Contraceptive use in Matlab, Bangladesh in 1990: levels, trends, and explanations
- PMID: 1293859
Contraceptive use in Matlab, Bangladesh in 1990: levels, trends, and explanations
Abstract
The results of a 1990 knowledge, attitudes, and practice survey in Matlab, Bangladesh, indicate that contraceptive prevalence has risen to 57 percent in the maternal and child health/family planning project area. Between 1984 and 1990 significant increases were registered in the proportions of women using contraceptives for the purposes of spacing and limiting births. By 1990 fertility control in the intervention area had become so widely diffused that educational differentials in contraceptive practice were no longer evident. Although significant gains in contraceptive use were also evident in the neighboring comparison area during this period, at 27 percent, prevalence there still remained substantially below the levels in the intervention area. The disparity in contraceptive use between the two areas is adequately explained neither by differences in socioeconomic conditions nor in the demand for family planning, but rather by differences in the intensity, coverage, and overall quality of their family planning programs.

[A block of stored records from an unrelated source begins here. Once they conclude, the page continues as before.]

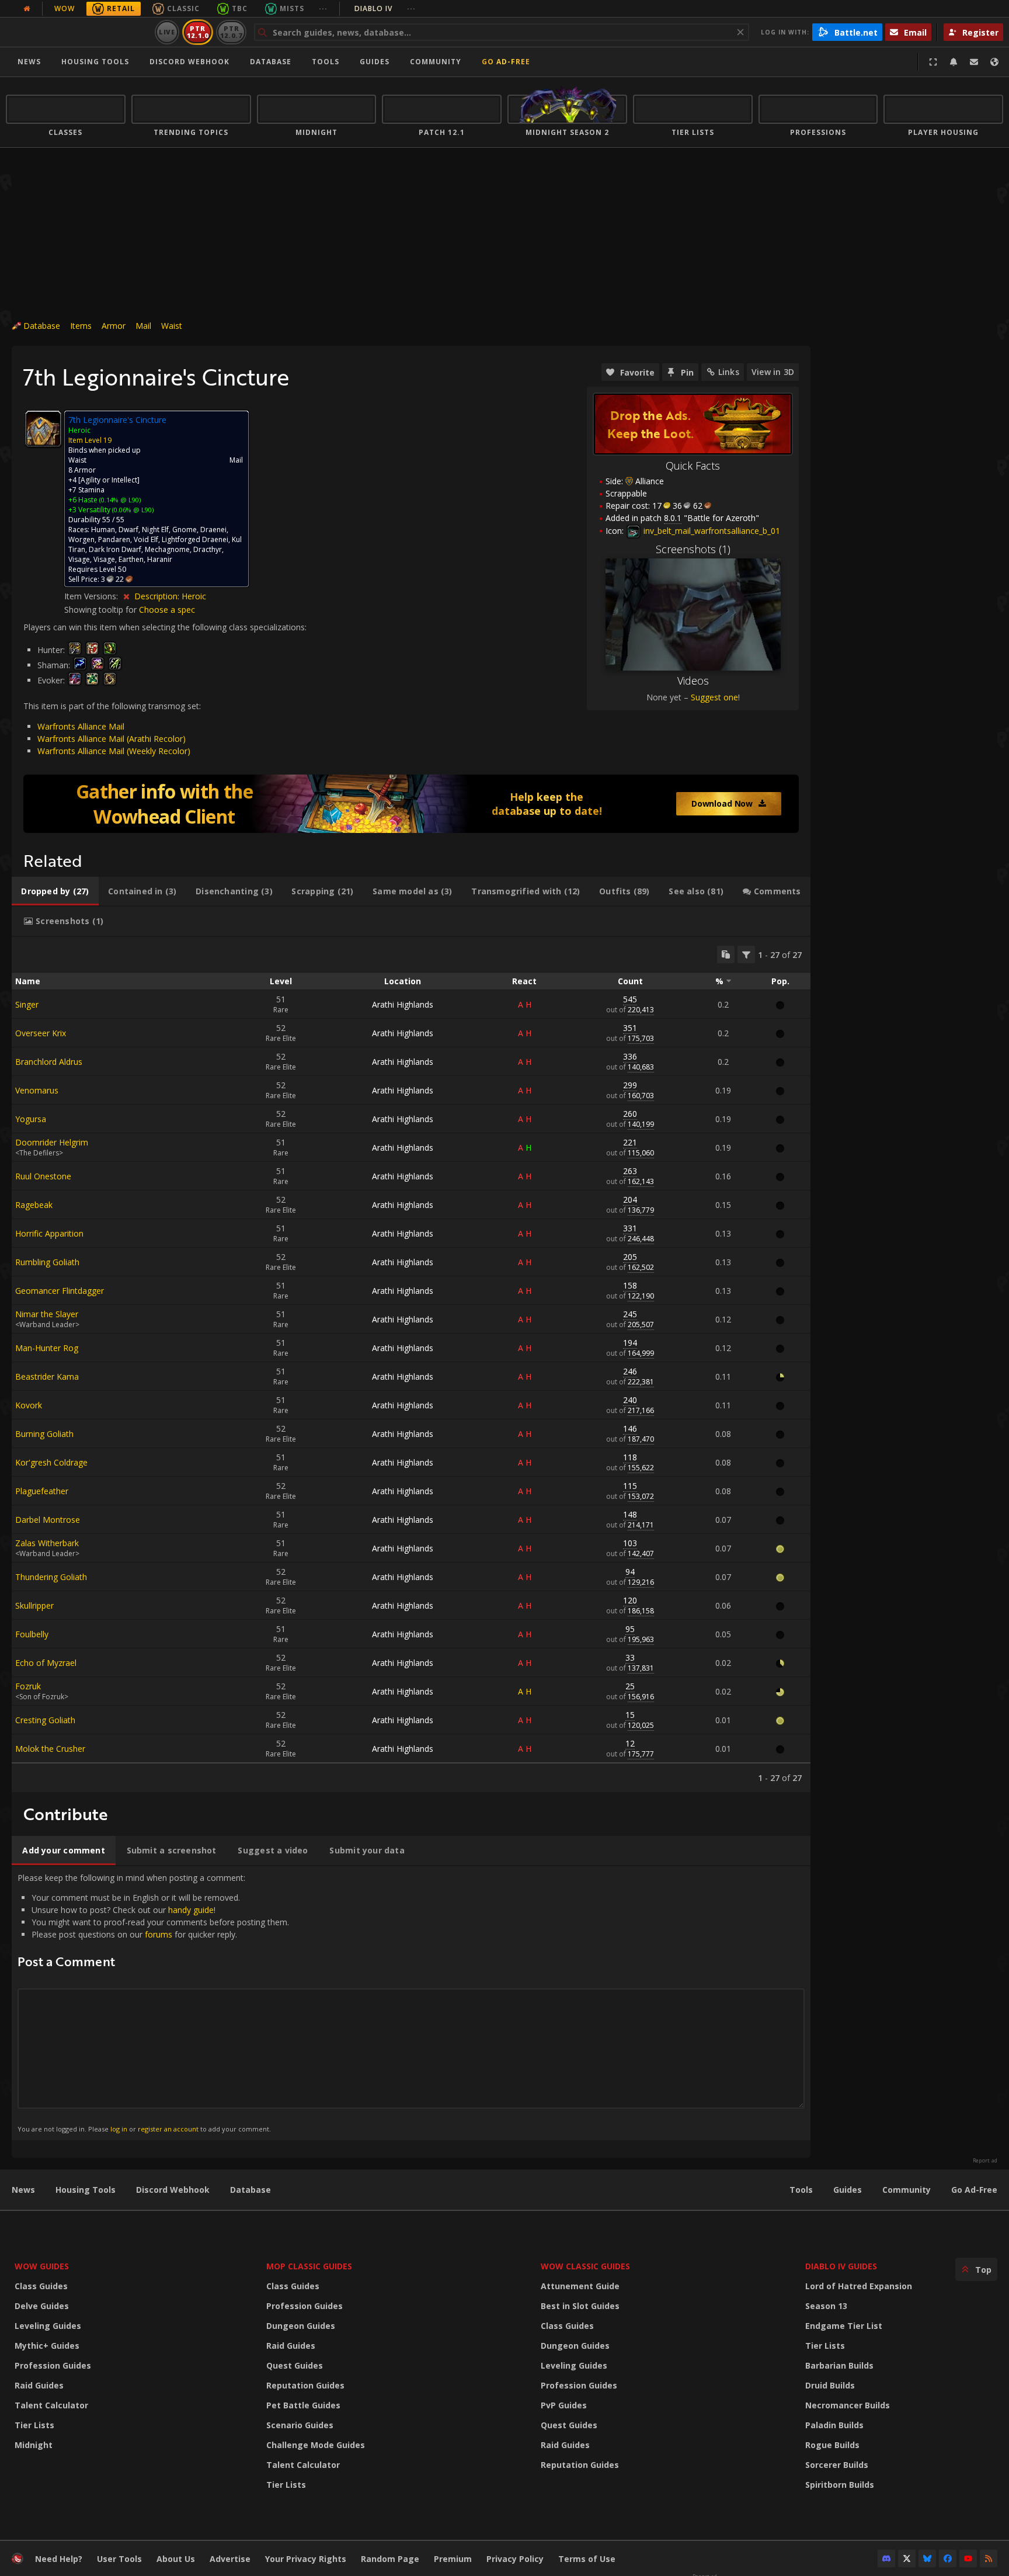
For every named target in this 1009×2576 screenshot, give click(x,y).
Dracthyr (207, 549)
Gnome (184, 529)
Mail (143, 325)
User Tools (119, 2558)
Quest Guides (294, 2365)
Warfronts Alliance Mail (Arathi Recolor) (111, 738)
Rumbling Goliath (47, 1262)
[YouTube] (968, 2558)
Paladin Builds (834, 2425)
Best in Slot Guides (580, 2305)
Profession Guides (53, 2365)
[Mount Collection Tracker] (411, 804)
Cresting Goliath (45, 1720)
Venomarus (36, 1090)
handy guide (191, 1909)
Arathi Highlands (402, 1004)
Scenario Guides (299, 2425)
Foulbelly (31, 1634)
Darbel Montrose (47, 1519)
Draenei (213, 529)
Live (167, 31)
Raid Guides (39, 2385)
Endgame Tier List (843, 2325)
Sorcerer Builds (836, 2464)
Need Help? (58, 2558)
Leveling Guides (48, 2325)
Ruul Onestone (43, 1176)
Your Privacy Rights (305, 2558)
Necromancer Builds (847, 2405)
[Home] (78, 32)
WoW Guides (42, 2266)
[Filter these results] (746, 954)
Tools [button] (325, 62)
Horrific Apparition (49, 1233)
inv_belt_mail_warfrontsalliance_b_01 (710, 530)
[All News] (27, 9)
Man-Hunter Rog (46, 1347)
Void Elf (146, 539)
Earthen (131, 559)
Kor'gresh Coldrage (51, 1462)
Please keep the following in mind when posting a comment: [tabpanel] (153, 2002)
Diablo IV (385, 8)
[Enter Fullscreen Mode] (933, 62)
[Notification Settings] (953, 62)
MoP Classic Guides (309, 2266)
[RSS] (988, 2558)
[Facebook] (947, 2558)
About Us (175, 2558)
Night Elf (155, 529)
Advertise (230, 2558)
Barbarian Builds (839, 2365)
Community (435, 62)
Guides (374, 62)
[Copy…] (726, 954)
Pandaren (114, 539)
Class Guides (41, 2286)
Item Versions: (92, 596)
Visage (79, 559)
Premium (453, 2558)
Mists (292, 8)
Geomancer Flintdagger (59, 1290)
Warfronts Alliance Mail (80, 726)
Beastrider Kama (47, 1376)
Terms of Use (586, 2558)
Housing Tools (85, 2189)
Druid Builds (830, 2385)
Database (270, 62)
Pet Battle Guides (303, 2405)
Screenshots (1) (693, 549)
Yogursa (30, 1118)
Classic (183, 8)
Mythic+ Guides (47, 2345)
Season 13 (826, 2305)
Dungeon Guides (300, 2325)
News (29, 62)
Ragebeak (34, 1204)
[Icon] (43, 429)
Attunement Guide (580, 2286)
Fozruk (28, 1686)
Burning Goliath (44, 1433)
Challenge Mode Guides (315, 2444)
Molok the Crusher (50, 1748)
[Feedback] (974, 62)
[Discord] (886, 2558)
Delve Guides (42, 2305)
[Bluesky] (927, 2558)
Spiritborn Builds (839, 2484)
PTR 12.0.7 (231, 32)
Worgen (81, 539)
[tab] (55, 891)
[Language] (994, 62)
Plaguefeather (41, 1491)
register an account (168, 2128)
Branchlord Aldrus (48, 1061)
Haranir (159, 559)
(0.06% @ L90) (132, 509)
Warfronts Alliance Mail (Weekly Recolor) (113, 750)
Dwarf (128, 529)
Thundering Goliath (51, 1576)
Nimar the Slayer (46, 1314)
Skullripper (34, 1605)
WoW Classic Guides (585, 2266)
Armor (114, 325)
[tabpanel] (411, 1364)
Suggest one (714, 697)
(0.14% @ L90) (119, 499)
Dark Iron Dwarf (115, 549)
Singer (27, 1004)
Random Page (390, 2558)
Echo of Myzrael (45, 1662)
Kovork (28, 1405)
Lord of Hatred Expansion (858, 2286)
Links (728, 371)
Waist (171, 325)
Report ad (985, 2161)
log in (118, 2128)
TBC (240, 8)
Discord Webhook (189, 62)
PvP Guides (564, 2405)
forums (158, 1934)
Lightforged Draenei (195, 539)
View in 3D (772, 371)
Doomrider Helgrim (51, 1142)
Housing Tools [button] (95, 62)
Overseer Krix (40, 1033)
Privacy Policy (515, 2558)
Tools (801, 2189)
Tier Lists (34, 2425)
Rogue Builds (832, 2444)
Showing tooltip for (101, 609)
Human (103, 529)
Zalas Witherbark (47, 1543)
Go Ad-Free (506, 62)
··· (323, 8)
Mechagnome (167, 549)
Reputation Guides (305, 2385)
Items (81, 325)
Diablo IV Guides (841, 2266)
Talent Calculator (51, 2405)
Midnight (34, 2444)
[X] (907, 2558)
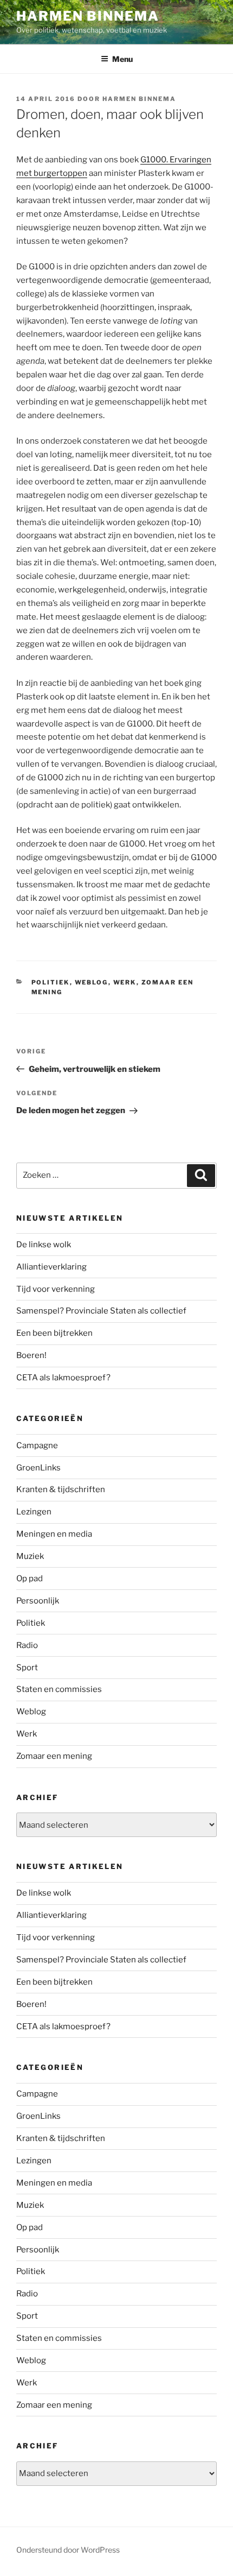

PIP: The International Center for Diarrheal Disease Research, Bangladesh (ICDDR,B) has conducted research and program intervention on maternal and child health and family planning (FP) since October 1977. The rural study area was in Matlab, a cluster of 149 villages with a population of 180,000. This article reports on recent contraceptive use changes from the FP knowledge, attitudes, and practices (KAP) survey in 1990. Prior surveys in 1984, 1977, and 1975 were also used to show time trends. Current contraceptive use for all currently married women 15-49 years was 57% in the intervention area (IA) and 27% in the comparison area. 94% of contraceptive prevalence (CP) was for modern methods in the IA of which 50% were injectables, 21% pills, and 15% female sterilization. CP constituted 35% for female sterilization, 30% pill use, and 26% traditional methods for the comparison area. The greatest difference in method use between areas was in modern contraceptive use; spacing and limitation differences showed 71% used for limitation in the IA versus 37% in the comparison area. 42% used contraception for spacing in the comparison area. In the IA, contraceptive use levels were associated with maternal age, number of living children, and number of sons; educational level no longer had a dominant effect. Increases in contraceptive use for spacing were evident between 1984 and 1990 and between 1977 and 1984. Limiting increased significantly more after 1984. Increases between 1977 and 1984 were due to primarily increases in injectables, female sterilization, and the IUD; increases after 1984 were due to injectables and the pill. Almost all demographic subgroups experienced CP increases after 1984 in either area. Compared with trends throughout Bangladesh, contraceptive use levels in the rural Matlab IA were higher than the rural national average, while the comparison area remained somewhat lower. Matlab is the socioeconomically least developed region in the country and it was expected that there would be a lag. Discussion includes an explanation for the high levels of use and the nature of the study area, differences in socioeconomic conditions and in demand for family planning, and in service delivery programs. The implication is that carefully planned programs can be successful even under unfavorable conditions.